Automated phone reminders followed by letters to patients who did not fill new prescriptions for statin drugs appeared to increase compliance, results of a randomized trial showed.
Among 5,216 patients in the Kaiser Permanente system who failed to fill new statin prescriptions within 1-2 weeks, the drugs were eventually dispensed to 42.3% of those assigned to receive the phone calls and letters, compared with 26% of those receiving no post-prescription outreach (P<0.001), according to Stephen F. Derose, MD, MS, of Kaiser's Southern California office in Pasadena, Calif., and colleagues.
Subsequent refill rates for patients who filled their initial prescriptions were virtually identical in both groups (35.1% in the intervention group versus 35.5% among controls), the researchers reported online inArchives of Internal Medicine.
"This method of population outreach using automated messaging to decrease primary medication nonadherence for a commonly prescribed cholesterol-lowering drug was highly successful," Derose and colleagues concluded.
"The suitability for outreach to large populations makes this an attractive strategy to help reduce the numbers of patients with primary nonadherence" -- that is, those who don't fill their initial drug prescriptions -- "and better target those who remain nonadherent with complementary, more resource-intensive programs," they added.
But in an accompanying commentary, Michael A. Fischer, MD, MS, of Brigham and Women's Hospital in Boston, argued that the intervention's success was modest at best.
"The 16% increase in primary adherence represents an impressive finding, but even with this success, 58% of patients in the intervention group still did not fill their initial statin prescription," he wrote.
"Furthermore, most patients did not refill their statin prescriptions after the initial prescription, revealing the difficulty of achieving sustained improvement in medication adherence."

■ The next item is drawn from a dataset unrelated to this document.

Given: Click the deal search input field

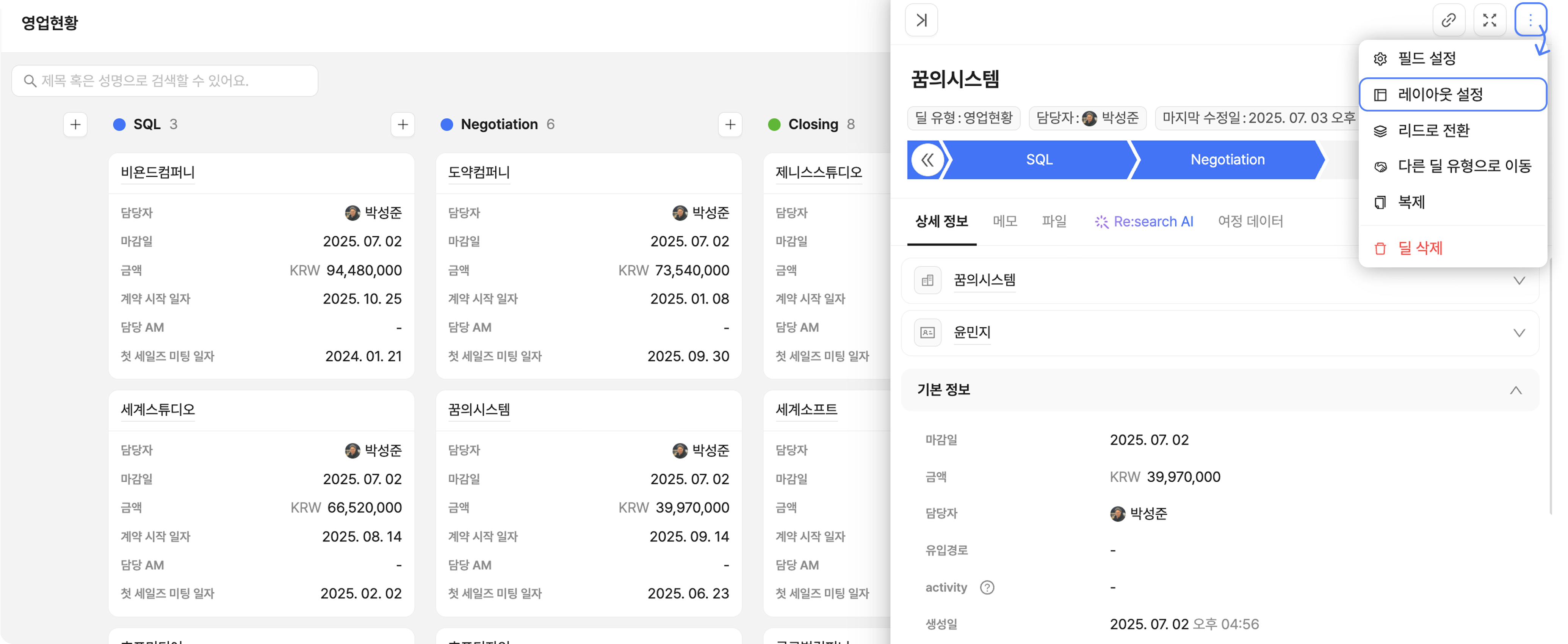Looking at the screenshot, I should pyautogui.click(x=165, y=80).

Fischer suggested that "any given approach will only be able to solve part of the [nonadherence] problem post hoc," meaning that additional tactics need to be developed.

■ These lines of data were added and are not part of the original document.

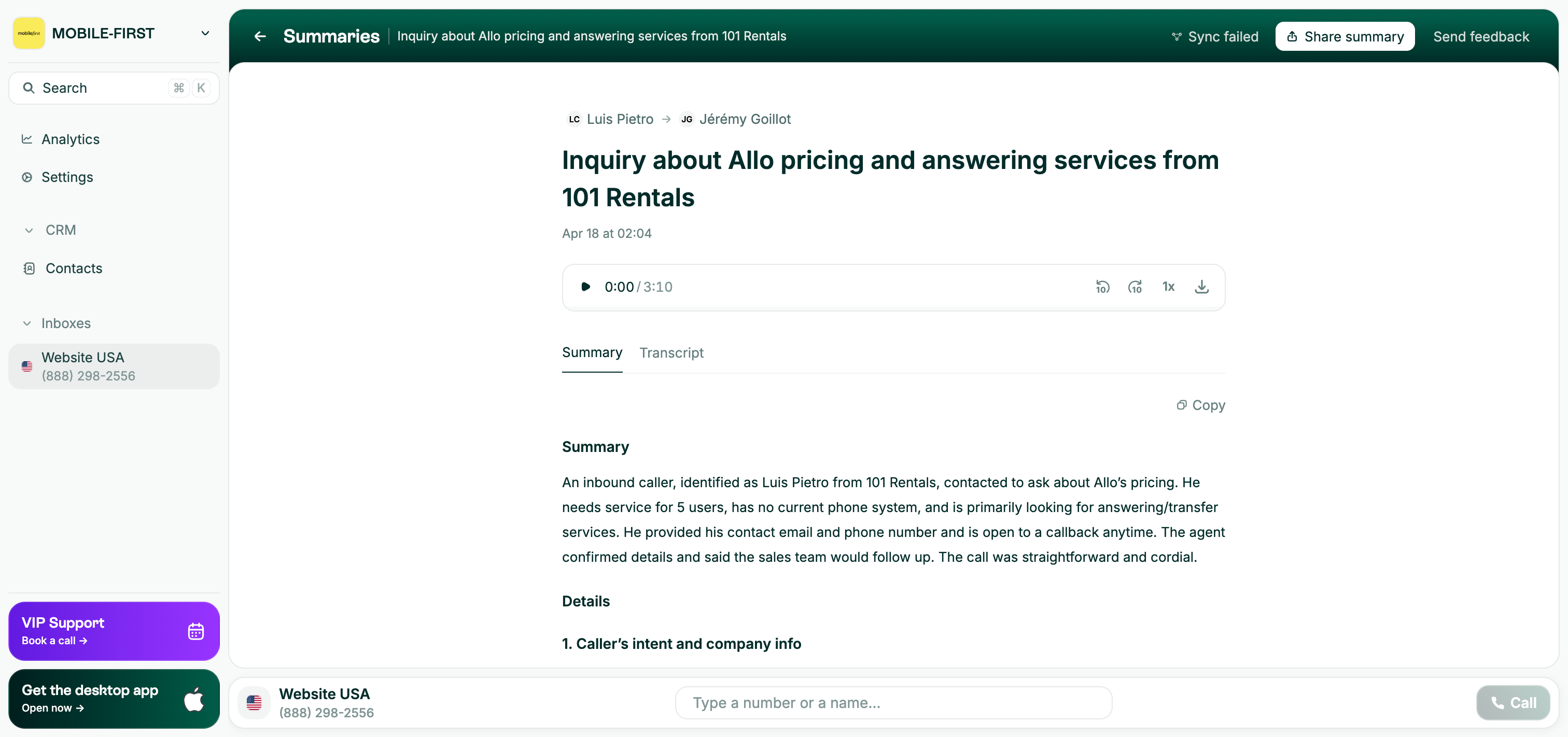Select the Summary tab
1568x737 pixels.
tap(592, 353)
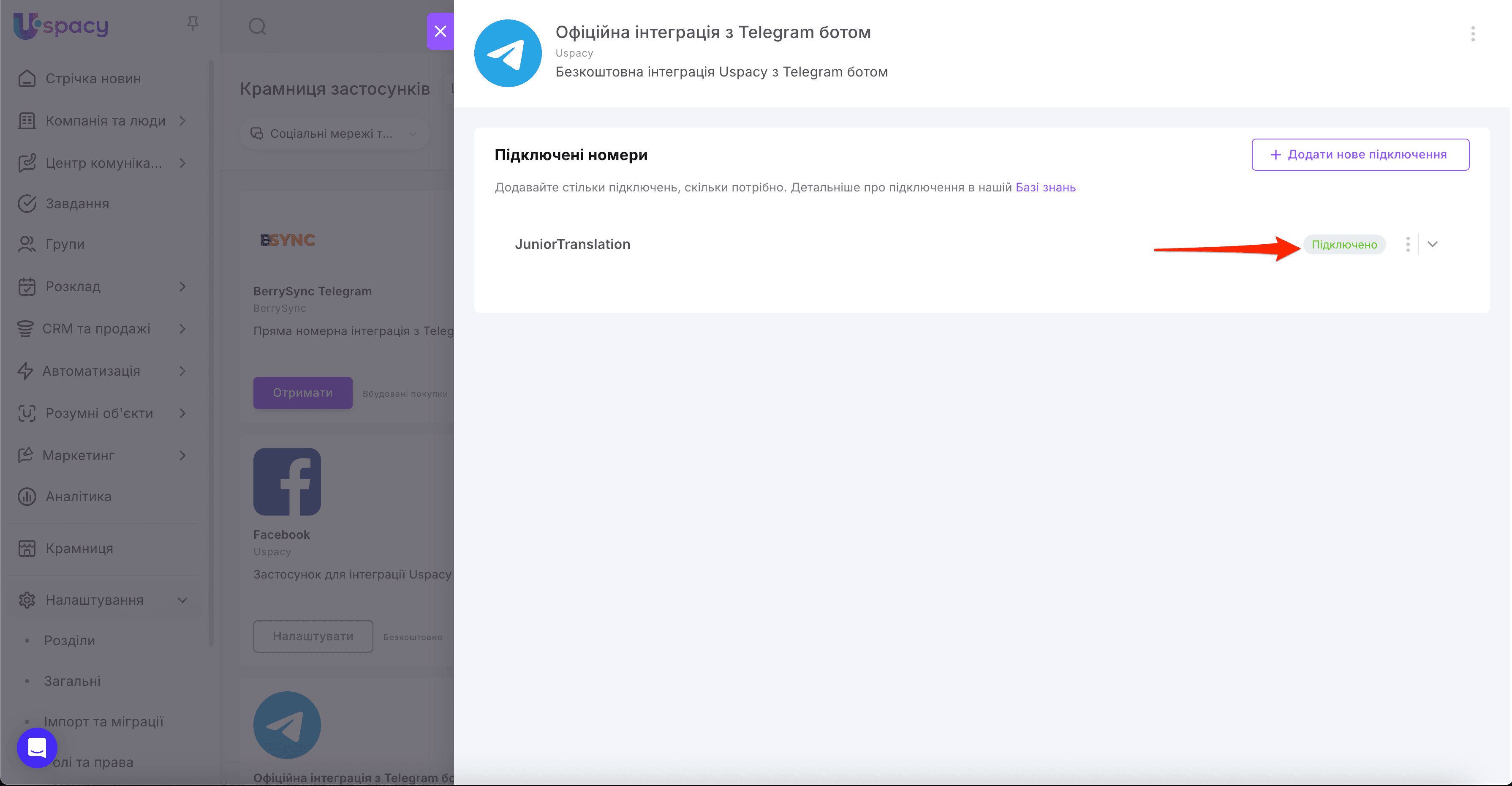Image resolution: width=1512 pixels, height=786 pixels.
Task: Expand the JuniorTranslation connection details chevron
Action: 1433,244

"The next innovations will likely come in the form of prospective tools to assess patients' plans for primary adherence and development of interventions that address individual patients' concerns at the point of prescribing," Fischer wrote.
In the trial, Derose and colleagues looked for patients told to start on statin medications who then did not fill their prescriptions after 1-2 weeks.
Over a 10-week period, the researchers were able to randomize 2,606 to the intervention and 2,610 into the control group. These were out of about 17,000 patients given new statin prescriptions during the period, of whom 65% filled their prescriptions quickly.
The intervention consisted of a phone call asking the patient "to retrieve a personalized message from the health plan," Derose and colleagues explained, which reminded the patient that a statin had been prescribed and described the importance of taking the drug.
When calls went to voicemail, a message was left with a toll-free number to call to retrieve the message. Two more call attempts were made when the automated system detected a busy signal.
Patients in the intervention who still didn't fill the prescription after receiving the phone call or voicemail message were then sent a letter, which reiterated the need to take the medications as prescribed.
The control group was left on its own after the prescription was written, with no reminders or other contact related to filling it.
The primary outcome was prescription fills within 32-39 days of when the prescription was issued. In the case of the intervention group, this was estimated to be 2 weeks after the letter should have been delivered. Patients in the Kaiser Permanente system receive their medications from the health plan, making it unlikely that they filled the prescriptions without the investigators' knowledge.
Expressed as the relative risk for meeting this endpoint, the intervention boosted primary adherence by 63% (RR 1.63, 95% CI 1.50 to 1.76). Changing the time frame for judging whether a prescription was filled to 1 week earlier or 1 week later than in the primary analysis made little difference, Derose and colleagues indicated.
Patients in their 50s responded somewhat better to the intervention than other age groups (P=0.045), but eventual fill rates were significantly better with the intervention relative to control irrespective of age.
Also, having Spanish as the patient's primary language was a significant predictor of adherence regardless of assignment in the trial (odds ratio 1.32, 95% CI 1.06 to 1.65, relative to primarily English-speakers).
Kaiser plans that included a drug benefit also boosted adherence (OR 10.05, 95% CI 6.85 to 14.75, relative to plans without a drug benefit).
Derose and colleagues noted that the intervention was relatively cheap, amounting to about $1.70 per patient.
Limitations to the study included its restriction to patients in the Kaiser Permanente Southern California region, and its use of a definition of primary nonadherence that was somewhat arbitrary and might have influenced the results.
The study was supported by Merck.
Two study co-authors were Merck employees. Other authors and Fischer reported no relevant financial interests.